There are several other reasons why patients may not receive RT when indicated, which can be broadly characterized as physician factors, patient factors, and structural factors. Physicians may make different recommendations for treatment based on what they perceive the patient’s attitude towards treatment to be. In addition, there is some evidence 24
that physicians believe blacks are less likely to comply with treatment, which may influence their recommendations. In a study assessing the effect of race and sex on physicians’ recommendations for cardiac catheterization by Schulman et al, women and black patients were significantly less likely to be referred for cardiac catheterization than their male and white counterparts respectively 25
. Structural barriers such as lack of health insurance, income, transportation issues, language barriers, and family support are just some factors that may affect RT use 14
. Some researchers suggest that socioeconomic status (SES) is more predictive of treatment quality received than race or ethnicity 19, 26, 27
. Poverty, low education level, and lack of health insurance are known to contribute to poorer quality care. As highlighted in the AHRQ National Healthcare Disparities Report, blacks with higher incomes and at least some college education, and Hispanics of all income and education levels, are less likely to have health insurance than their white counterparts 19
. Unfortunately, our current analysis did not afford us the opportunity to assess individual patients’ SES with certainty. Patients also may refuse recommended treatment as a result of distrust of the medical system or the physician. Although some have shown that minority populations are more likely to refuse invasive procedures 21
, studies by Ayanian et al 28
and Canto et al 29
have demonstrated disparities in treatment even after adjusting for patient preferences or eliminating those who refused treatment, respectively. We have attempted to control for potential confounding factors that could influence our ability to detect differences between racial or ethnic groups, but this is admittedly hard to do.

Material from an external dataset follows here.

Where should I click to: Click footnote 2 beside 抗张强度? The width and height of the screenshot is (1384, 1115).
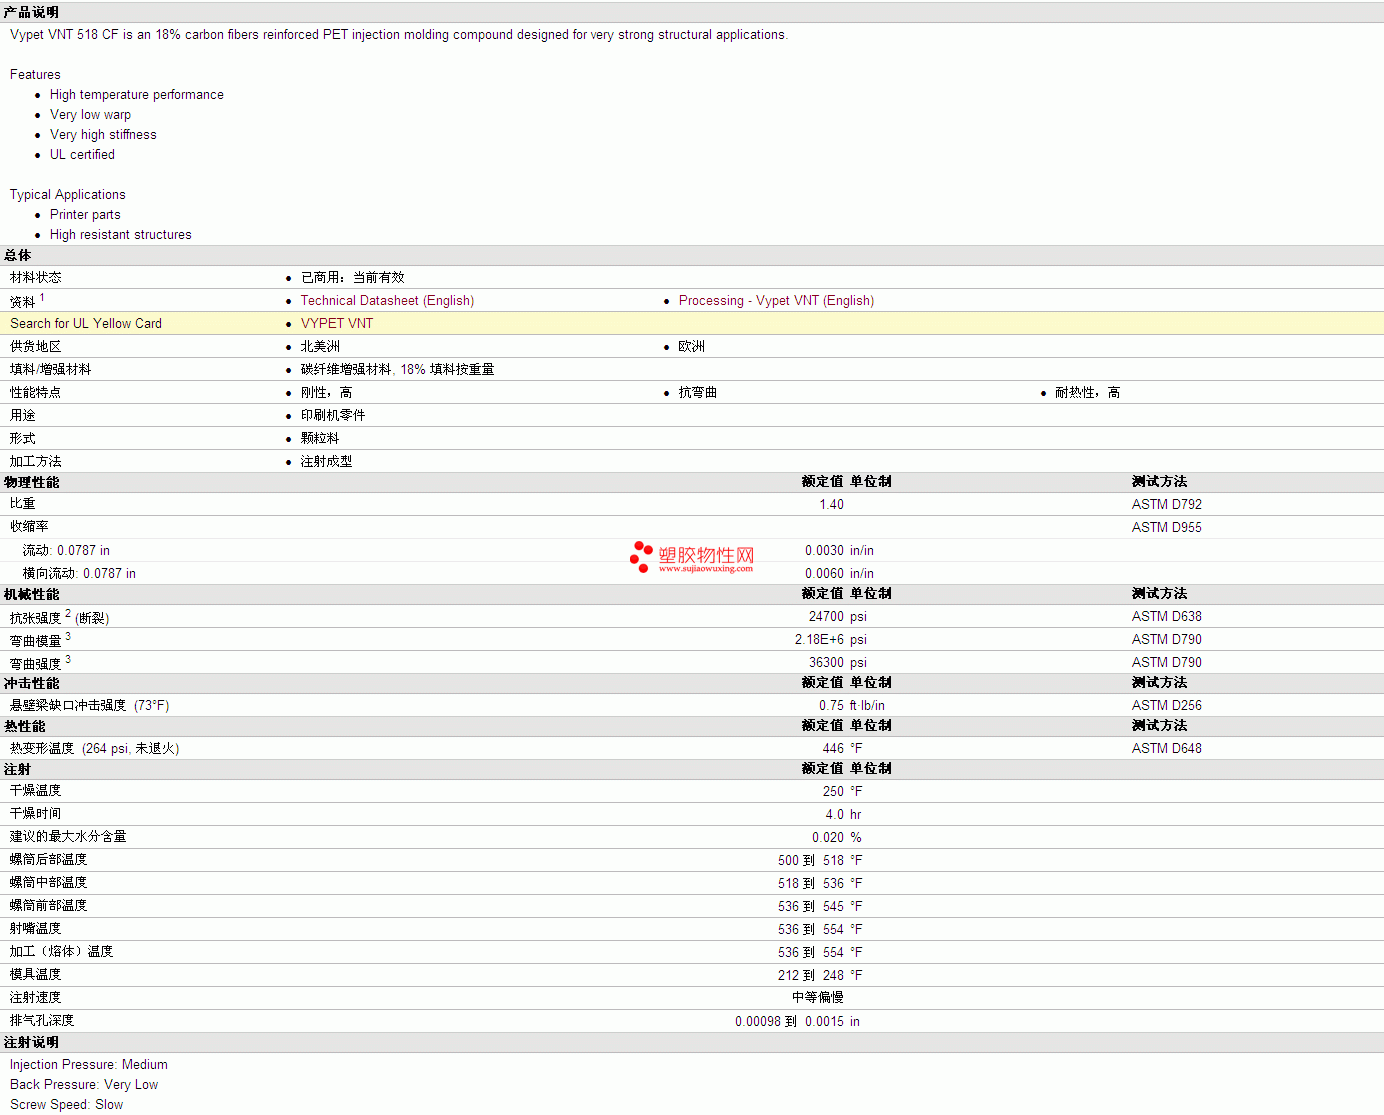coord(68,613)

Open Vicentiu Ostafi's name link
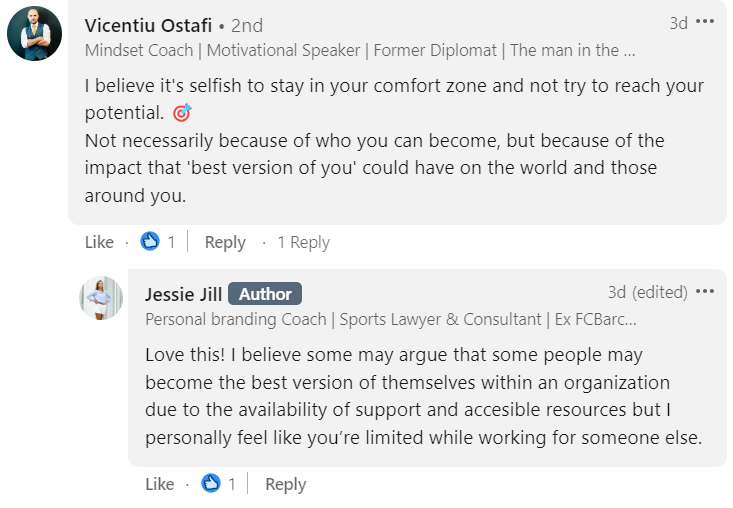click(x=148, y=24)

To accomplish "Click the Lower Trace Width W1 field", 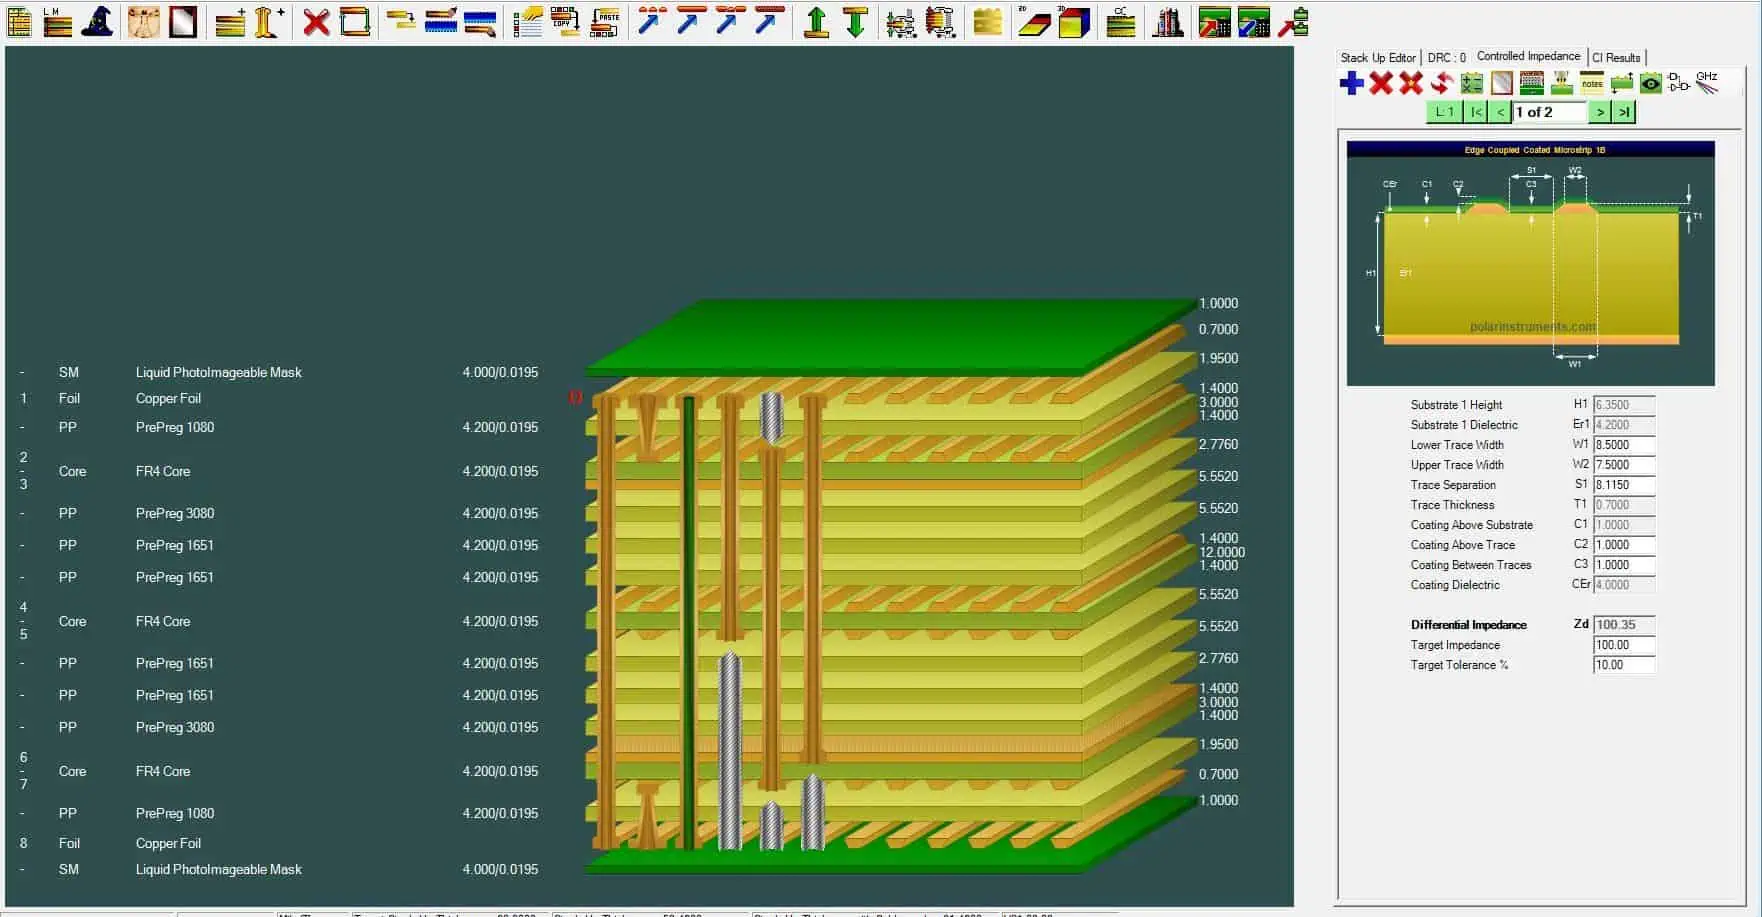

We chose to examine only BCa patients with ≥ 10 lymph node metastases, rather than specifically those with ≥ 4 lymph node metastases to obtain a more uniform, homogeneous population. The prognosis for patients with AJCC stage IIIC BCa has been almost uniformly reported as poor. The racial/ethnic disparities noted with respect to receipt of RT raise the question of whether such treatment differences result in survival disparities. We intentionally chose not to examine potential differences in overall survival in the present study, so that we could better focus on treatment differences as a surrogate marker of disparities in quality of care.
We utilized use of RT as a single surrogate marker of quality cancer care, but there are certainly others 30
. Rates of breast reconstruction, and adherence to hormonal or systemic therapy guidelines are all potential surrogate markers of quality cancer care11, 30
, but these data fields are either limited or unavailable in the SEER database. While failure to adhere to RT use guidelines is not an absolute indicator of inferior care of an individual patient, such patterns across a large population of patients provides vital information that improvement is needed.